Jean Grillard, qui a 61 ans en 1828, est donc né vers 1760 ou 1761 à Versailles, selon les archives de l’Essonne. Peut-être faut-il l’assimiler à Jean Louis Grillard, né le 11 avril 1760 à Versailles (act. Yvelines), fils de Françoise Lejeune et Jean Baptiste Grillard, marchand de vin. Il est baptisé le même jour dans la paroisse Notre-Dame. Plusieurs sources orthographient son patronyme comme Gaillard ou Gullard, mais la forme Grillard est confirmée par les archives départementales de l’Essonne (état-civil) comme celles du Val-de-Marne (cadastre).
À une date inconnue, Jean Grillard se marie avec Marie Arabelle Slooper, originaire d’Angleterre et qui a très probablement vécu en Inde.

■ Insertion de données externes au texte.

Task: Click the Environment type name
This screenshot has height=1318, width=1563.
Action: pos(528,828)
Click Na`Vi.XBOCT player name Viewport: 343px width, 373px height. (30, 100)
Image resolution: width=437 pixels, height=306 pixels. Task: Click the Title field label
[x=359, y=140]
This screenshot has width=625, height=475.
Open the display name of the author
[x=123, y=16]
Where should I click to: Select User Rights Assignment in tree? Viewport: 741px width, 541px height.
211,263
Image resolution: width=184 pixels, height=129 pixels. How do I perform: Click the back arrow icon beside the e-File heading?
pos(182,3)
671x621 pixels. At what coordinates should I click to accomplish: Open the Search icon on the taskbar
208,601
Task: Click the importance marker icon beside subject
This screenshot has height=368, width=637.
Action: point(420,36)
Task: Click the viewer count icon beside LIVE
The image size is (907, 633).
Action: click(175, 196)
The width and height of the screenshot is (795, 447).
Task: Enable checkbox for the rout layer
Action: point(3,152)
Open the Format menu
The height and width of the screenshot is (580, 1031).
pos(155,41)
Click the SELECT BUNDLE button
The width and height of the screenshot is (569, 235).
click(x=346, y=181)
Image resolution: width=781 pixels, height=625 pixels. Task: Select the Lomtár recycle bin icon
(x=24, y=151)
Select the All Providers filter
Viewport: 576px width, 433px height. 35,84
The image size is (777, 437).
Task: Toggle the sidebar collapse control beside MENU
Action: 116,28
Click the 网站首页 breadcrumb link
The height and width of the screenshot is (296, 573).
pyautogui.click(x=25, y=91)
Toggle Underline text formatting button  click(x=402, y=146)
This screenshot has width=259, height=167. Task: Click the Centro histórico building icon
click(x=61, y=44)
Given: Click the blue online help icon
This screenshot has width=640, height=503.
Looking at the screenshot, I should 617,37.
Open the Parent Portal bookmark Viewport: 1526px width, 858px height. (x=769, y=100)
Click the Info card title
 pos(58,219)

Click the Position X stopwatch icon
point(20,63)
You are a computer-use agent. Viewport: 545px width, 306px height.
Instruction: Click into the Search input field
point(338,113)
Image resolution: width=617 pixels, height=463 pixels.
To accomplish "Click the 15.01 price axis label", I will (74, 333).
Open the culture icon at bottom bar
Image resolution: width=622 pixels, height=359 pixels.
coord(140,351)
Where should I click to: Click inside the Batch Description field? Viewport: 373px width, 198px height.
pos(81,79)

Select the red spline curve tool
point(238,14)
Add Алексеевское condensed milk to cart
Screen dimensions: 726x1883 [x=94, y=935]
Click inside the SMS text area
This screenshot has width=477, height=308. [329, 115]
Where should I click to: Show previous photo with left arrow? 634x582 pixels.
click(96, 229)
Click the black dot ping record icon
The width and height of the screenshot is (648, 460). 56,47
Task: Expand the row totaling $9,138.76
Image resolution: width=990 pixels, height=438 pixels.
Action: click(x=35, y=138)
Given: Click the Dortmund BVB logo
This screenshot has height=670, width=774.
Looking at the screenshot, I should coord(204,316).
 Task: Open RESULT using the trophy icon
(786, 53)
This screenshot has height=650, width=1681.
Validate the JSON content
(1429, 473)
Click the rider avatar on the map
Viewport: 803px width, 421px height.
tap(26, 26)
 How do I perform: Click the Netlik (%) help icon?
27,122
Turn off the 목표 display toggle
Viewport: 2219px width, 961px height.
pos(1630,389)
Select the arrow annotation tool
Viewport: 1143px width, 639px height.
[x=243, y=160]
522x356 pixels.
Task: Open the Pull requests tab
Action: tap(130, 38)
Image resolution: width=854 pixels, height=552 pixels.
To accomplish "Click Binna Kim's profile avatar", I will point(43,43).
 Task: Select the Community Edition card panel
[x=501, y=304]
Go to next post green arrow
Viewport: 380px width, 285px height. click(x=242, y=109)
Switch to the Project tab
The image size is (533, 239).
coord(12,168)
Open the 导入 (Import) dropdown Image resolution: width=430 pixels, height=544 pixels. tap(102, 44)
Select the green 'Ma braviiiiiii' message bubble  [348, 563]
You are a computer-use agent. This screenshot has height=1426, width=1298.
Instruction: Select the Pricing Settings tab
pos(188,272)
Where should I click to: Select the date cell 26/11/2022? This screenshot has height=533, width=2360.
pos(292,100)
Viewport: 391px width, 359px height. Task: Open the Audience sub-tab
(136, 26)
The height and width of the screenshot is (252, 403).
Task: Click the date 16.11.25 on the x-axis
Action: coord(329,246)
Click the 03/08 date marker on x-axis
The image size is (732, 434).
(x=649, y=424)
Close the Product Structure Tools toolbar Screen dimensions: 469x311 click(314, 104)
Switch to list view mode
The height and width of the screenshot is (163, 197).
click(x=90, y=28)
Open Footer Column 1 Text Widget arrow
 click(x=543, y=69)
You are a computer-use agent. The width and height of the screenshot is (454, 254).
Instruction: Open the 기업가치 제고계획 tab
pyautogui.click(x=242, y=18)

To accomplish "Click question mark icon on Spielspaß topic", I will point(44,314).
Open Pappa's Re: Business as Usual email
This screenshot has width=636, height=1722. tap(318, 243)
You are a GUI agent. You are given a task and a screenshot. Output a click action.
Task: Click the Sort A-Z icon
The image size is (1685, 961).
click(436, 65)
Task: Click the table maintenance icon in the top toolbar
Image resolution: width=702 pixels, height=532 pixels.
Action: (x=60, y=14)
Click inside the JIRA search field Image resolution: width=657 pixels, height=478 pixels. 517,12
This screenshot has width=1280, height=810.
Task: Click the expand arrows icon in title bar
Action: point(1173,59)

En août 1818, les deux époux achètent, lors d’une vente par licitation, vraisemblablement auprès des héritiers du général Jamin et la famille de l’ancien ministre Miot de Mélito, le domaine de Polangis (ou Poulangis). Situé à La Branche-du-Pont-de-Saint-Maur (Seine, act. Joinville-le-Pont, Val-de-Marne) pour l’essentiel et, partiellement pour les terres agricoles sur la commune voisine de Champigny,
Le domaine acheté se situe, principalement, sur l’actuel quartier de Polangis, dans les deux communes ; il comprend également une zone dite de Brétigny, qui se situe aujourd’hui dans le quartier voisin de Palissy, à Joinville. Enfin, un pré est inclus dans l’île Fanac, située au milieu de la rivière Marne et accessible depuis le pont qui la franchit. La propriété comprend deux maisons ; l’une est souvent appelée le château, ou le manoir. Elle compte quatre portes cochères ainsi que 94 portes et fenêtres. Elle est valorisée dans le cadastre comme procurant un revenu de 1 000 francs. La seconde maison se contente d’une porte cochères avec six portes et fenêtres ; elle produit 40 francs.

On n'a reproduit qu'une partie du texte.